§ **Work to complete**
Scan the listing for "computer" and copy out each line that has it.

§ **Records shown**
○ ○ ○ ○

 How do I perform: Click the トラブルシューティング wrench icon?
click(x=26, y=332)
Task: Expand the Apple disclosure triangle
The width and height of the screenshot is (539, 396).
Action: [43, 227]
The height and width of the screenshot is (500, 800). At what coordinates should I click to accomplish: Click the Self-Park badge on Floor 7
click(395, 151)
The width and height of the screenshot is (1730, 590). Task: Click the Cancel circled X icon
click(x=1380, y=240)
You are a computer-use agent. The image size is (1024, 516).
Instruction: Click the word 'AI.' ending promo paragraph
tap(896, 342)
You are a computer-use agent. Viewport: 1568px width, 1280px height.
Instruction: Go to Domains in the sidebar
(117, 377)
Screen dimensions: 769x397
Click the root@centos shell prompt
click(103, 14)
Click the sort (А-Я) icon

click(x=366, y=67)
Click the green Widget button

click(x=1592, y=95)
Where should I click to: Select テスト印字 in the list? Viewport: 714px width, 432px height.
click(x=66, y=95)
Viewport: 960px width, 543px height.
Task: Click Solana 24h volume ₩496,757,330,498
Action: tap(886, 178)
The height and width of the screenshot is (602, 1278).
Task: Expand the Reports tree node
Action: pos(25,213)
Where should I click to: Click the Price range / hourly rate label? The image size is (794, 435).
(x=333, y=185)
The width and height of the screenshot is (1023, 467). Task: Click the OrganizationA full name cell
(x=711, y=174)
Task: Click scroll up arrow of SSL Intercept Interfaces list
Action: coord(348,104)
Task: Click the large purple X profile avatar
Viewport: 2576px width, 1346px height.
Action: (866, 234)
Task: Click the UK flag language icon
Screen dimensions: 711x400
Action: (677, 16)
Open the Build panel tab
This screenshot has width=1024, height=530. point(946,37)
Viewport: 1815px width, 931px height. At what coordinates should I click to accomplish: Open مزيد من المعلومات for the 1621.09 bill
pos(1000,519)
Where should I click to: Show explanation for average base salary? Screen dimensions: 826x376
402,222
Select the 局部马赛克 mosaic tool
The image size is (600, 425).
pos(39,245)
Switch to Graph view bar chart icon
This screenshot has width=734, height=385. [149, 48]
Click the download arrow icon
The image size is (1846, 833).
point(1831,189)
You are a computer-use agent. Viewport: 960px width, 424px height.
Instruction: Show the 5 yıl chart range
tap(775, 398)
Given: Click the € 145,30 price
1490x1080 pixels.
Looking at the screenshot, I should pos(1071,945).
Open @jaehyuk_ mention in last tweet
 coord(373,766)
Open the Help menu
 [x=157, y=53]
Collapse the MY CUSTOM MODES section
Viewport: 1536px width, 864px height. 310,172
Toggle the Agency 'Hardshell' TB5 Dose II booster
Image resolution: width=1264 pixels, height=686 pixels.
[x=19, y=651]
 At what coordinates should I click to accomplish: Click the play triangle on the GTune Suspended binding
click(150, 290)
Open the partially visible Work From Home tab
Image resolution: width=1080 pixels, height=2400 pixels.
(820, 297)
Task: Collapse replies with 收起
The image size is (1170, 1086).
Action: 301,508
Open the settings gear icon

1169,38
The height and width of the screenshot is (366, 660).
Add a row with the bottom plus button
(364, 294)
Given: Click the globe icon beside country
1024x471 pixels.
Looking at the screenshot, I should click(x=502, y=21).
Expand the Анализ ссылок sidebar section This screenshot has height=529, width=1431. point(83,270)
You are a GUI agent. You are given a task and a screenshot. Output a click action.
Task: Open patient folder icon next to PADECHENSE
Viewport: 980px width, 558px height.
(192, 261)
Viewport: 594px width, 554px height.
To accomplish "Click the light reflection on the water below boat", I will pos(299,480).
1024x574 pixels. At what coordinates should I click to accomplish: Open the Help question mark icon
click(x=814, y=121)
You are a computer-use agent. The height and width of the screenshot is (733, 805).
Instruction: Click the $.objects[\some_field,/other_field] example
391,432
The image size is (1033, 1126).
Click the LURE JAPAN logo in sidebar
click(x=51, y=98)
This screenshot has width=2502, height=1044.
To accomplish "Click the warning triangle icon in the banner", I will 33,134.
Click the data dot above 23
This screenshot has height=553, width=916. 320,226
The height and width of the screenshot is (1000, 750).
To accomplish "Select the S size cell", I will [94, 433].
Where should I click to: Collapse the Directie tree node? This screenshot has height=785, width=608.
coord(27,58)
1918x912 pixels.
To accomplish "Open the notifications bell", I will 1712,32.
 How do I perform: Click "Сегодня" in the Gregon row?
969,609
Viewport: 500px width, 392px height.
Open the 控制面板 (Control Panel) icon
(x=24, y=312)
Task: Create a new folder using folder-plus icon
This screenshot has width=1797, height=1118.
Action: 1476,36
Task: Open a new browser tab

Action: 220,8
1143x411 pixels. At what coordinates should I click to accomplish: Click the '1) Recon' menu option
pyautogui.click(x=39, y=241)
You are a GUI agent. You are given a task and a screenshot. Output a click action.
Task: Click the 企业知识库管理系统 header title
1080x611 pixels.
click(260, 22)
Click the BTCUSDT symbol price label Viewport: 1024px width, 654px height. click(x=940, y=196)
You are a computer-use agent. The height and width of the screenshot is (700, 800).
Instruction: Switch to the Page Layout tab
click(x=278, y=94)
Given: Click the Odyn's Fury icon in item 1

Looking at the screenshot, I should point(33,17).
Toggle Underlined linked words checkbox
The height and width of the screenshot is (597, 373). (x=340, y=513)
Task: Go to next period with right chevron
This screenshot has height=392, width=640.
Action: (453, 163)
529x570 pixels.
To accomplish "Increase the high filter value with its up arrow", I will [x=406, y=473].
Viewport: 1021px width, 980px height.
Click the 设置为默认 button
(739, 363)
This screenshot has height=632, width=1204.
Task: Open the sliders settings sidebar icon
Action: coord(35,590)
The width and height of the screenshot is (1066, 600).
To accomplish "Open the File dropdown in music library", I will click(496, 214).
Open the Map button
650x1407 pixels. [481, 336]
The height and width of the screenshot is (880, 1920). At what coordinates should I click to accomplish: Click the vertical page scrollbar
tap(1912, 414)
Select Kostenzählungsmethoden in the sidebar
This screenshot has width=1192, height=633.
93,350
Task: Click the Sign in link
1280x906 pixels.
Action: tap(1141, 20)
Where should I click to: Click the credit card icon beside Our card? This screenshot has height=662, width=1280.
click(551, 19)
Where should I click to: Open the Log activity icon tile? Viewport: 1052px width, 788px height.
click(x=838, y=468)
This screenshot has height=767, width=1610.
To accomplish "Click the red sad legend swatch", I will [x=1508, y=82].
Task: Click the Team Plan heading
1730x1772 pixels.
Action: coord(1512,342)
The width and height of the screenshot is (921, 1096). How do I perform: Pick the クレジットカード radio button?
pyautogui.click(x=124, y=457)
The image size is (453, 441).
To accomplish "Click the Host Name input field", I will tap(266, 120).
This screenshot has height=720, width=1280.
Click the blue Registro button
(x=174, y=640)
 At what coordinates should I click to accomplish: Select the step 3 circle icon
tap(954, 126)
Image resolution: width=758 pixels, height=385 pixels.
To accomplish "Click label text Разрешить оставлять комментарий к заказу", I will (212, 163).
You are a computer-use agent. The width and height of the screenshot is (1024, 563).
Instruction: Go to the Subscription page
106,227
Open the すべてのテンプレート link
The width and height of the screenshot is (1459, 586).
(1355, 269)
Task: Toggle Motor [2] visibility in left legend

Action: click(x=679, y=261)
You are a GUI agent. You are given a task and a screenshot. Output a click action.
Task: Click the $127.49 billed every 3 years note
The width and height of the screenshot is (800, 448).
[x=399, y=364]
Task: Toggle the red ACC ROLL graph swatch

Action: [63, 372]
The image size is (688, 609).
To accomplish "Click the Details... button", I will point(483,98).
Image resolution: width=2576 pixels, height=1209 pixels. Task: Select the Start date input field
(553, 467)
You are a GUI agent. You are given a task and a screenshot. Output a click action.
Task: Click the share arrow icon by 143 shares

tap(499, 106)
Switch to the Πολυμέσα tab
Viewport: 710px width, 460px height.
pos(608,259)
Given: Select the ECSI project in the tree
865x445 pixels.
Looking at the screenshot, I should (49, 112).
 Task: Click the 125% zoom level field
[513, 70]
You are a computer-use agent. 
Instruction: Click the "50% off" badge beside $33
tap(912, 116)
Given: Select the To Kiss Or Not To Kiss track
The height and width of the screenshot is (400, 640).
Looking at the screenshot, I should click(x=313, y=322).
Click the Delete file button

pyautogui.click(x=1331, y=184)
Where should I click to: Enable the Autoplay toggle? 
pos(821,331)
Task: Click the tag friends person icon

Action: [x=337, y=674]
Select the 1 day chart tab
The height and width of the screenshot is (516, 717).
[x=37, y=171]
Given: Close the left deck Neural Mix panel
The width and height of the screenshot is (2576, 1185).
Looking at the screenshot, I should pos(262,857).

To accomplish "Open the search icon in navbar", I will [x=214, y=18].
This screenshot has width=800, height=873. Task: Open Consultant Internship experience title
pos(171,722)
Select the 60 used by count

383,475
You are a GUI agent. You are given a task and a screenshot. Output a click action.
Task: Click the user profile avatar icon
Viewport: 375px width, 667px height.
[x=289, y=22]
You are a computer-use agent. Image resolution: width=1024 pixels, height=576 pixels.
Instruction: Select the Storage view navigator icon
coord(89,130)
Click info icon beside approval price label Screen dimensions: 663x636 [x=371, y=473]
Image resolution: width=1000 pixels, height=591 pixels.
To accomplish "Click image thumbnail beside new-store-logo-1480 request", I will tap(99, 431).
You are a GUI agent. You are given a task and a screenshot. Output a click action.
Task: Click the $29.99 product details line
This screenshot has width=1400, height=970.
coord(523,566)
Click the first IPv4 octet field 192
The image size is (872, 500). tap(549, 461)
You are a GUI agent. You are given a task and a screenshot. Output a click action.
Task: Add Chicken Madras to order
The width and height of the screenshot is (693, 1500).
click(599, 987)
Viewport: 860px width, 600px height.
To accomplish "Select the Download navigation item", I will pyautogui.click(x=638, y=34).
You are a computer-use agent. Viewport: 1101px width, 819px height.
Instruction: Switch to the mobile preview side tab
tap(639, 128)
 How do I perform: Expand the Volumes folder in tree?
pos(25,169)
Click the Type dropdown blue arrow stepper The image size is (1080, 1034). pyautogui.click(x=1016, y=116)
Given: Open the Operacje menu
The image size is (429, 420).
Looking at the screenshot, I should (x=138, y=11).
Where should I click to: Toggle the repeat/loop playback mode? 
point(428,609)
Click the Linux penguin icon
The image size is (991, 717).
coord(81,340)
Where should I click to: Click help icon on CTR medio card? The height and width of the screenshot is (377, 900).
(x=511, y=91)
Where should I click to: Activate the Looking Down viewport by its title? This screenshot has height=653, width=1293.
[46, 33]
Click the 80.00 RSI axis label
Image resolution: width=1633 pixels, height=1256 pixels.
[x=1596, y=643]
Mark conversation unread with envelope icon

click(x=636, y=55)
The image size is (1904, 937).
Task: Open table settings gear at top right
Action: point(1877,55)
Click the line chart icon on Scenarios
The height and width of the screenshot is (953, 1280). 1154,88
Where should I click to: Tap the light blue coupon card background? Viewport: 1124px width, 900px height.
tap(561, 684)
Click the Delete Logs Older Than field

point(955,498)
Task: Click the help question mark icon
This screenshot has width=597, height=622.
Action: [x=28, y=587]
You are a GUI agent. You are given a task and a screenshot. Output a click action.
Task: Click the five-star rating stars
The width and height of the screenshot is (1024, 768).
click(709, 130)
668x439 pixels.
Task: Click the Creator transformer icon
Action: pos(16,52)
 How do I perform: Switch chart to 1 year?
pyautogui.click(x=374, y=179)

○ ○ ○ ○

§ **Task response**
You are a computer-use agent. The image size is (1024, 516).
You are a computer-use agent. Viewport: 1568px width, 1280px height.
You are a computer-use agent. Viewport: 960px width, 424px height.
You are a computer-use agent. The height and width of the screenshot is (733, 805).
You are a computer-use agent. The height and width of the screenshot is (700, 800).
You are a computer-use agent. The width and height of the screenshot is (1024, 563).
You are a computer-use agent. 
You are a computer-use agent. Image resolution: width=1024 pixels, height=576 pixels.
You are a computer-use agent. Viewport: 1101px width, 819px height.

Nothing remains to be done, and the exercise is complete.